Nel mirino finisce l’assessore alle finanze del comune di Corigliano-Rossano, Giovanni Palermo.
Oggetto di critiche l’intervento dell’assessore alle Finanze, in occasione della “relazione” sull’assestamento e la salvaguardia degli equilibri di bilancio, “liquidando la pratica con due parole e senza entrare minimamente nel merito del deliberato, è stata una mancanza di rispetto nei confronti della cittadinanza. Una caduta di stile politica che – è stato evidente – ha messo in imbarazzo la Maggioranza tanto da indurla a ritirare l’ordine del giorno e a riproporne, in fretta e in furia e non senza il prezioso supporto delle Opposizioni, uno nuovo, più circoscritto e adeguato. Pur rimanendone all’interno enormi vuoti e omissioni che ci hanno indotto verso un voto contrario».
È quanto fanno sapere i Consiglieri comunali dei Gruppi di Opposizione, “Civico e Popolare” e di “Un progetto che unisce” (Gino Promenzio, Rosellina Madeo, Francesco Madeo, Aldo Zagarese; Giuseppe Graziano, Adele Olivo, Vincenzo Scarcello, Costantino Baffa e Gennaro Scorza) all’indomani della seduta consiliare di Corigliano-Rossano convocata per la ratifica dell’assestamento e la salvaguardia di bilancio e durante il quale, aggiungono nella nota i consiglieri di minoranza, “è stato approvato anche un ordine del giorno, proprio su impulso della Minoranza, che impegna il Governo centrale a scadenzare un cronoprogramma certo sui lavori di realizzazione del Terzo Megalotto della Statale 106”.

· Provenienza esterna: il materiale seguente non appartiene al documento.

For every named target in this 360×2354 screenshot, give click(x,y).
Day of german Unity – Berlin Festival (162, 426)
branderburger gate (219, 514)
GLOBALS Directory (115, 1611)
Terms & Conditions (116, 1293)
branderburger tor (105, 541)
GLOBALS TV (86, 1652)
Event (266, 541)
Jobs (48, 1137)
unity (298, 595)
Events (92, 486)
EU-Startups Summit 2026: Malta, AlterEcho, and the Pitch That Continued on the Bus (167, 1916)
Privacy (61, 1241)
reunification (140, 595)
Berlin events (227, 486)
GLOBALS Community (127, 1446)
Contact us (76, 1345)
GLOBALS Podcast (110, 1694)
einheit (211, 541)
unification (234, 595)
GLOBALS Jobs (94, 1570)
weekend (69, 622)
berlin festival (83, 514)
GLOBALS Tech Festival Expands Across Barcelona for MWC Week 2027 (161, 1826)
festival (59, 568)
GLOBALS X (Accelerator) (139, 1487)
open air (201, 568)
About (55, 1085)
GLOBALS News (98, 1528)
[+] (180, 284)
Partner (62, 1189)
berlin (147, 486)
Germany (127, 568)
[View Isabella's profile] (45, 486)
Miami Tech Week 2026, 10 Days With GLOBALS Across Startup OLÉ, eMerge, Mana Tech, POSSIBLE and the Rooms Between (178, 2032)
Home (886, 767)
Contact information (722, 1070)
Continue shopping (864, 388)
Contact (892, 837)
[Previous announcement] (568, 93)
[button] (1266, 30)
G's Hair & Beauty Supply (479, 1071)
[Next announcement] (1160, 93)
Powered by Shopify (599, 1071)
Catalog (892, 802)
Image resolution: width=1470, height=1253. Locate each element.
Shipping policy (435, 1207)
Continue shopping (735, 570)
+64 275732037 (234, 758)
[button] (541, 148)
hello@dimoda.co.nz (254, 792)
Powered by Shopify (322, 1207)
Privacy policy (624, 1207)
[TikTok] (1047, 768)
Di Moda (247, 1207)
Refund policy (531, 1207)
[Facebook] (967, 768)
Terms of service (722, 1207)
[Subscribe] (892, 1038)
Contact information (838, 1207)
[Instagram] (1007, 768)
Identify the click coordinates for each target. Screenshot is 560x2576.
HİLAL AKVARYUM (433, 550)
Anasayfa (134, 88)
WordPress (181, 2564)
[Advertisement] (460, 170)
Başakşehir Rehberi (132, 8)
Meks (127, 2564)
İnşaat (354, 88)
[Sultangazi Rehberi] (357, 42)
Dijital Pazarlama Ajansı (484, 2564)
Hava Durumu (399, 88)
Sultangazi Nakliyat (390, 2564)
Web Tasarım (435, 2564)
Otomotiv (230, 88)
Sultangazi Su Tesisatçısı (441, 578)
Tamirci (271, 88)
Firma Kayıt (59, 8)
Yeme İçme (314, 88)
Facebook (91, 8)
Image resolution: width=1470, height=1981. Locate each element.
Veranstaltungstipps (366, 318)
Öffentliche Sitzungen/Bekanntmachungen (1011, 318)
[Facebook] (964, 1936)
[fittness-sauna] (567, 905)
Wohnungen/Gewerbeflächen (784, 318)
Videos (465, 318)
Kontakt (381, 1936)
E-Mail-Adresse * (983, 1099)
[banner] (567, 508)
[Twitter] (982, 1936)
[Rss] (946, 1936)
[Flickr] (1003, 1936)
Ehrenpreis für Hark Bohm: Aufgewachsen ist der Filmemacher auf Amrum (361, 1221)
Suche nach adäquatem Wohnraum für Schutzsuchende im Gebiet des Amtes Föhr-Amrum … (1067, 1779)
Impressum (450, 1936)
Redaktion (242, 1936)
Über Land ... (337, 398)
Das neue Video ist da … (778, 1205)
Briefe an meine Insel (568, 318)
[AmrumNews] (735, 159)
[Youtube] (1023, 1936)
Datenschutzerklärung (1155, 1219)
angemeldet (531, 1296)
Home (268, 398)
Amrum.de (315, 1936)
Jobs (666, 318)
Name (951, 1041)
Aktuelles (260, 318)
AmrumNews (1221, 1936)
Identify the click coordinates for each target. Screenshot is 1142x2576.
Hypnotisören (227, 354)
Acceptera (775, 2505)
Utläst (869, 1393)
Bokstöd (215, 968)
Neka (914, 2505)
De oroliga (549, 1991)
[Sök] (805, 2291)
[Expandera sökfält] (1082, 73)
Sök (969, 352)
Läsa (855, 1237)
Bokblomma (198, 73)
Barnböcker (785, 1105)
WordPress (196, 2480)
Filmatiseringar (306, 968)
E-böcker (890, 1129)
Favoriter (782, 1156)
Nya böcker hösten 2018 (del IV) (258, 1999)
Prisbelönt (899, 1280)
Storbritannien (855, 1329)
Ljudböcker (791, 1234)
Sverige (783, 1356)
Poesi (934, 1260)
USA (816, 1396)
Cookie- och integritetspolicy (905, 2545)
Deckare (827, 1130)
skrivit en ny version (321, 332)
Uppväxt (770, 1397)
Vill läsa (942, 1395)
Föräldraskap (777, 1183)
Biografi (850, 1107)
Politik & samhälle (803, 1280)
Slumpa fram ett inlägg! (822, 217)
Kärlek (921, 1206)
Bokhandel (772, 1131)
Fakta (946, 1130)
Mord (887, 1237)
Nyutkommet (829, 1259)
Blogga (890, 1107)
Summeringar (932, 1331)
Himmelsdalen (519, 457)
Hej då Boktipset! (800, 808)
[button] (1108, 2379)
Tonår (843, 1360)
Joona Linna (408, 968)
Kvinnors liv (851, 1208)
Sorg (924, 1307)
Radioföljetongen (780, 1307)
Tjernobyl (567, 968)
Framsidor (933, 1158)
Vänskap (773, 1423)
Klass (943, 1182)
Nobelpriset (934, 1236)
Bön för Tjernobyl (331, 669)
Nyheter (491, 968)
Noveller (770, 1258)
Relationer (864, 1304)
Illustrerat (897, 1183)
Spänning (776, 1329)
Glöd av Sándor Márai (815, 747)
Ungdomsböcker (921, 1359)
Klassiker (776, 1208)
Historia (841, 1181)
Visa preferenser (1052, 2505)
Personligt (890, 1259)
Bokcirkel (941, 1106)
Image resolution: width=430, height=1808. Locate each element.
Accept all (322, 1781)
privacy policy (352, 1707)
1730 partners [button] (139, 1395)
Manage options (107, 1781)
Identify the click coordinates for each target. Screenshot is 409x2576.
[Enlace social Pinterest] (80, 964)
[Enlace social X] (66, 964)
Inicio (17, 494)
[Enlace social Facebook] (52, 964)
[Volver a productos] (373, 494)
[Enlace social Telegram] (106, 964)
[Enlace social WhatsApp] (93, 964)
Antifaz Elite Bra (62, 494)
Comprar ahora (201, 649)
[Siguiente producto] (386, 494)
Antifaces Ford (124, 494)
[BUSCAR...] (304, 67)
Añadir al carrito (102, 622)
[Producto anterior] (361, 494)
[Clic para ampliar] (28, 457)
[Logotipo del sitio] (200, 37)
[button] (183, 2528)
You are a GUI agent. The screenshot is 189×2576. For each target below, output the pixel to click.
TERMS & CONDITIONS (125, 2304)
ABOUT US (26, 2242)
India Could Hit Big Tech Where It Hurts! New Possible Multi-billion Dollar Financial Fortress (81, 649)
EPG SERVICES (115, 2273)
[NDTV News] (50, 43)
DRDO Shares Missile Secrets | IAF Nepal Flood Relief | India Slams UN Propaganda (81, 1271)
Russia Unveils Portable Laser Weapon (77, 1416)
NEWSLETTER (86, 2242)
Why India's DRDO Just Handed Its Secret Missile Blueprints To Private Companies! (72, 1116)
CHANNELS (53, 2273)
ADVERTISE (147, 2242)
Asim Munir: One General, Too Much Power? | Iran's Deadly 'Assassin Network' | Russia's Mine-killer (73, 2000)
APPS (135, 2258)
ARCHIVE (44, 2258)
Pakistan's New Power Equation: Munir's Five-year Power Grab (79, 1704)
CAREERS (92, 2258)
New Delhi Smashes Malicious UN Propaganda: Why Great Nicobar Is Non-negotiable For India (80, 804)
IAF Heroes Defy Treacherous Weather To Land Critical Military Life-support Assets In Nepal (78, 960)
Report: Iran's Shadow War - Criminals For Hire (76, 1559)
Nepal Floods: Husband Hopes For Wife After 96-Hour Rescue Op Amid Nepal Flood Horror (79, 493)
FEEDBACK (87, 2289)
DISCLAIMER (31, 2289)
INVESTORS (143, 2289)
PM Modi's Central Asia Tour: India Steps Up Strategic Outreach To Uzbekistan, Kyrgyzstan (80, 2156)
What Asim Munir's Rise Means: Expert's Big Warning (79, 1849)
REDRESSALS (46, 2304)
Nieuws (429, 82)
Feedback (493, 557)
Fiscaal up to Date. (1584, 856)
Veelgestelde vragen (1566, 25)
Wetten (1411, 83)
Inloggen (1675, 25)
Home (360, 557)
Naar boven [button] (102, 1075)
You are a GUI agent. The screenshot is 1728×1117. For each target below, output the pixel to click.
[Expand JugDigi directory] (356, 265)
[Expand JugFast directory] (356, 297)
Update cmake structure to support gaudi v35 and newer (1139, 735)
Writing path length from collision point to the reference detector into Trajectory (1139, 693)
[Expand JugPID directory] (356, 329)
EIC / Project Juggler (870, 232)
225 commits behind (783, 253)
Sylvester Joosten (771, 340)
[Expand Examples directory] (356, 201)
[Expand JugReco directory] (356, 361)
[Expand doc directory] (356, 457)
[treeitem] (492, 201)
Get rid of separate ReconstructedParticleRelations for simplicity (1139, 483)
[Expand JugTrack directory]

Eccessivamente succinta la relazione effettuata dall’assessore al ramo “Un intervento durato 45 secondi di orologio nei quali non è stato esplicitato nulla. Un amministratore spaesato che è stato mollato dalla sua stessa maggioranza che ha poi tentato di rimediare portando ad approvazione un deliberato nuovo ma comunque per nulla esaustivo. Si è parlato sommariamente del riconoscimento di alcuni debiti fuori bilancio, senza capire quali sono, mentre non si è fatto alcun riferimento a come siano stati rimpinguati i capitoli rispetto ad entrate già preventivate e che sappiamo già non arriveranno nelle casse comunali. Come, ad esempio, gli 1,2milioni di euro, in meno rispetto al previsto, di fondi per la fusione e i circa 80mila euro di proventi per una tassa di soggiorno che il Tar ha bocciato”
Come unica parziale scusante la circostanza che “la nuova Amministrazione comunale è in carica da appena 40 giorni ma questo non giustifica il fatto che non si conoscano ancora i conti del Comune. Che, al contrario, devono essere il primo elemento di studio di un sindaco e di un assessore. Questo è l’ABC di chi si appresta all’amministrazione pubblica che evidentemente manca a questa squadra amministrativa. Insomma nella Maggioranza abbiamo visto un’approssimazione ed un’impreparazione dilagante che ci preoccupa e non poco rispetto alle fide del prossimo futuro».
«Ma tra i “non pervenuti” – aggiunge l’Opposizione – della squadra di governo c’è anche il vicesindaco Malavolta che ha per se deleghe e funzioni importanti. Finora è rimasto in un silenzio tombale. E preoccupa, non poco, il suo approccio con i problemi quotidiani della Città”.